Неужели, знают? – с опаской подумал Жирмудский. – Неужели и они тоже доперли, жалкими мозгами, что милиции больше нет?
Впрочем, пионер был не совсем уверен в своем утверждении. Он нехотя отшвырнул кирпич.
– Пойдем, Святик, – сказал он другу. – Это крезанутая пизда.
– Что? – взревела женщина? – А ну, повтори, сопляк несчастный!
– Пизда, пизда! Ссаная дыра! – с визгливой обидой наперебой прокричали пионеры, впрочем, уже пятясь от наступающей на них маленькой женщины.
Маленькой она, конечно, казалась Жирмудскому, а пионера, даже крупного, была выше на голову. Женщина топнула ногой. Пионеры сорвались с места, как испуганные воробьи. Через несколько секунд их и след простыл. Только бурчание грязных ругательств, смысл которых они знали пока лишь понаслышке, донеслось из кустов, откуда вдруг разом вылетело несколько серых птиц.
Жирмудский шумно выдохнул воздух, опустил плечи, как бы сдувшись.

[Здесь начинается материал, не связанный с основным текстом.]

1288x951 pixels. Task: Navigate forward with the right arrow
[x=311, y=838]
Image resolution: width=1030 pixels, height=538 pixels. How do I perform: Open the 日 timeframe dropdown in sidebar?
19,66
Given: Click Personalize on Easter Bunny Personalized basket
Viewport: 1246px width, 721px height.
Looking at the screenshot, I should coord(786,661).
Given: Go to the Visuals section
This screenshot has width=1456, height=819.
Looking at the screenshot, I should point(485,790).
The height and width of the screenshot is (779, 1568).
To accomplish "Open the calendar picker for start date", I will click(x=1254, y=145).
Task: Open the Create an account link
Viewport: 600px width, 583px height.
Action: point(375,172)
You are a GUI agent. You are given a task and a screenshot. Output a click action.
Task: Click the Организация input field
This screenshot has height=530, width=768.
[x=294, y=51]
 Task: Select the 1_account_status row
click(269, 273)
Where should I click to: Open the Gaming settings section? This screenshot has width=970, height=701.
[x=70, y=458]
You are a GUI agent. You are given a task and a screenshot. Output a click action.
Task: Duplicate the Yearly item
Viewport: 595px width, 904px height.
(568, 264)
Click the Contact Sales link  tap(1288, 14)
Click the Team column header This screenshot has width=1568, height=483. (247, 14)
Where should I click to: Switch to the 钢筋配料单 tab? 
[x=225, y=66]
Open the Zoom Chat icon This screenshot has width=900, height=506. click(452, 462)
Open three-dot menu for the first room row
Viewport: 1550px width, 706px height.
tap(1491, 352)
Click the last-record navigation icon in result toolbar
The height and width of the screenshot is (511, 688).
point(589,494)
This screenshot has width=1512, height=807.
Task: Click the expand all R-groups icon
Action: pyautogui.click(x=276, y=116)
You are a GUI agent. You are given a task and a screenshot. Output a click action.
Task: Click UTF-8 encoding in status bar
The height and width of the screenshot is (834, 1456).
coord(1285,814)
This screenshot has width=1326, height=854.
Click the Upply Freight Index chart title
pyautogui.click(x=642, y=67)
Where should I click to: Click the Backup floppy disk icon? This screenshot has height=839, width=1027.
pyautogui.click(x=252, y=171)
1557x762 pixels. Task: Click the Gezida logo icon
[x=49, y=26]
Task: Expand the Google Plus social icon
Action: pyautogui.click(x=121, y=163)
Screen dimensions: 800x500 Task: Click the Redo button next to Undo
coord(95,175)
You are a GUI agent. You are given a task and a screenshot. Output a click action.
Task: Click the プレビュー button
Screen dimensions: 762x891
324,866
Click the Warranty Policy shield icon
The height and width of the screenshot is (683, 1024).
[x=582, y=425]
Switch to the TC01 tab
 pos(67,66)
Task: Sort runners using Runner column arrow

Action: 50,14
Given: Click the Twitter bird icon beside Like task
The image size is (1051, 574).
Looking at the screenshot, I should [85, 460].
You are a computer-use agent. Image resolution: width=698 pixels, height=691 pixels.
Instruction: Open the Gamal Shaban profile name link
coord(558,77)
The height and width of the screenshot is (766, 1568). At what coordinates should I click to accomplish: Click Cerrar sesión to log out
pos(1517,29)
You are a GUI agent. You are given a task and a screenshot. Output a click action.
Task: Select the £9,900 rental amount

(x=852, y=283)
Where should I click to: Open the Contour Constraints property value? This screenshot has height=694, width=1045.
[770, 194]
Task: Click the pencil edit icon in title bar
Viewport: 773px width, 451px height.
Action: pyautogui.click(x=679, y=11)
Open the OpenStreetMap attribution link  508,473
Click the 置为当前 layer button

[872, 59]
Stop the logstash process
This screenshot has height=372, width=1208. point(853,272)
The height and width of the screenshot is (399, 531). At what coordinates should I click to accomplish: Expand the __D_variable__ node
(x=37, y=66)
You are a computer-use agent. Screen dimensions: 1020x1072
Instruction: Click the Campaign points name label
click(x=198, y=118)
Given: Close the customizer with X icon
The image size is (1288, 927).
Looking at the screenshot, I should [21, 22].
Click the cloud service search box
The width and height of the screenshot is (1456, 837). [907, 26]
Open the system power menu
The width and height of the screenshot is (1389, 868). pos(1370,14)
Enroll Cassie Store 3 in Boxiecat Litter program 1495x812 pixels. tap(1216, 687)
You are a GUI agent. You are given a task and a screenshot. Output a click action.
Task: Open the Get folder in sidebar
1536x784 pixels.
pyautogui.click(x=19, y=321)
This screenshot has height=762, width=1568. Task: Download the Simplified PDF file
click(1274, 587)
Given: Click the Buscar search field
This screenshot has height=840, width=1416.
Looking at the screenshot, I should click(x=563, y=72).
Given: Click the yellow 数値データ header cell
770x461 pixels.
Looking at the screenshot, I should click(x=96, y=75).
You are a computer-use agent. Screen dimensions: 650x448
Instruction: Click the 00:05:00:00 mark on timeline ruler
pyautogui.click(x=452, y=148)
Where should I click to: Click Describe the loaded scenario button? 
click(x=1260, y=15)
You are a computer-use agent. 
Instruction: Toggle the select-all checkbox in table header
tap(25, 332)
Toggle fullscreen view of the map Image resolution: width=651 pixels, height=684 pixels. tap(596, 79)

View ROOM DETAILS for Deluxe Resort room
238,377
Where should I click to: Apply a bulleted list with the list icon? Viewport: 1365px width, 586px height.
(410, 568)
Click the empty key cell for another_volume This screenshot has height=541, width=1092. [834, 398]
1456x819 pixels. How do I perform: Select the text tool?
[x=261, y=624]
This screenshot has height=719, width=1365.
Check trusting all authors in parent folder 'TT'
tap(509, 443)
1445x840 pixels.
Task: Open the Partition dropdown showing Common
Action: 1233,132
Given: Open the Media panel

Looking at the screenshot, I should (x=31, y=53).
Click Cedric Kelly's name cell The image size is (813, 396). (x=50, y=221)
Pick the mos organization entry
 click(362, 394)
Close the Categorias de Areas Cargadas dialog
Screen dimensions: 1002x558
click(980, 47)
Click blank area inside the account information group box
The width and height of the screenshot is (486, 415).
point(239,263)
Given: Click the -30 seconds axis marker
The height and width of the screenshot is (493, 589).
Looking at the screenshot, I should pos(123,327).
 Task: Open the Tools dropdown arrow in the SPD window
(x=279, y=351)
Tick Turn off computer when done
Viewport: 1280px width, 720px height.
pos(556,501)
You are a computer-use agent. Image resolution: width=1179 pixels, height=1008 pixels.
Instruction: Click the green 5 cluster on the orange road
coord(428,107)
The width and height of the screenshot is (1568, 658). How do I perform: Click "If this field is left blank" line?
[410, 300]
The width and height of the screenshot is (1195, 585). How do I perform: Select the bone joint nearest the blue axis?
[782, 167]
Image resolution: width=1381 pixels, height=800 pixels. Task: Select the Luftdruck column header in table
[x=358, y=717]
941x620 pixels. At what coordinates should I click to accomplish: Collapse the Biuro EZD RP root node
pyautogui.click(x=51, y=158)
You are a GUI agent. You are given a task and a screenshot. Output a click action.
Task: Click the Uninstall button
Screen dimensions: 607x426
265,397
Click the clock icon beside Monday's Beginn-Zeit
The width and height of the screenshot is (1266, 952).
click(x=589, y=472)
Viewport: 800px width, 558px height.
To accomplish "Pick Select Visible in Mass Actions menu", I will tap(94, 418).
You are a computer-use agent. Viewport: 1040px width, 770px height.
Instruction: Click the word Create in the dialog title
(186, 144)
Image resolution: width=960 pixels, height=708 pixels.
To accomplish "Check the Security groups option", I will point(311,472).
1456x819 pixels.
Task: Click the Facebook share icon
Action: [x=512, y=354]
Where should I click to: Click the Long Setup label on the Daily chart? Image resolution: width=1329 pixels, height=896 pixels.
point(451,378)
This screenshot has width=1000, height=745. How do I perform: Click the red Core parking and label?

Ему стало стыдно, что он плачет. Женщина подошла к нему вплотную, закинув белую сумочку на плечо.
– Я и сама сначала подумала, что тут какая-то игра, – сказала она, ладошкой разгоняя уже едва вьющийся дым костра. – Специально смотрела из-за дерева. Хотела даже мимо уйти.
В фоновом режиме, несмотря на только что пережитый стресс – вот ведь подлец-человек – Жирмудский отметил, что она довольно мила: почти пенсионного возраста, но хорошо сохранилась, и вообще, ему такой тип нравился…
– Простите, – зачем-то извинился Жирмудский.
– За что? За то, что на работу опоздала, и теперь уж совсем не пойду?
Женщина смерила его оценивающим взглядом, прямо посмотрев ему в глаза. Если бы не ужас ситуации, Жирмудский мог бы поклясться, что с этого взгляда между ними начинается роман.
Впрочем, он не ошибся. Женщина доволокла его до опушки, они постоянно соприкасались, он чувствовал упругость и жар ее тела, и то же самое, как потом выяснилось, в эти минуты чувствовала и думала она. На аллее, ведущей вдоль края леса, прогуливался важный человек с собакой, у него был мобильный телефон, и он вызвал «скорую». Перелом оказался растяжением, ногу Жирмудского перетянули, вкололи обезболивающее, и через час он уже уютно обедал на квартире Валечки, а ночью, когда всё было кончено, они лежали рядышком, уже отдышавшись и покурив. И нога почти совсем не болела.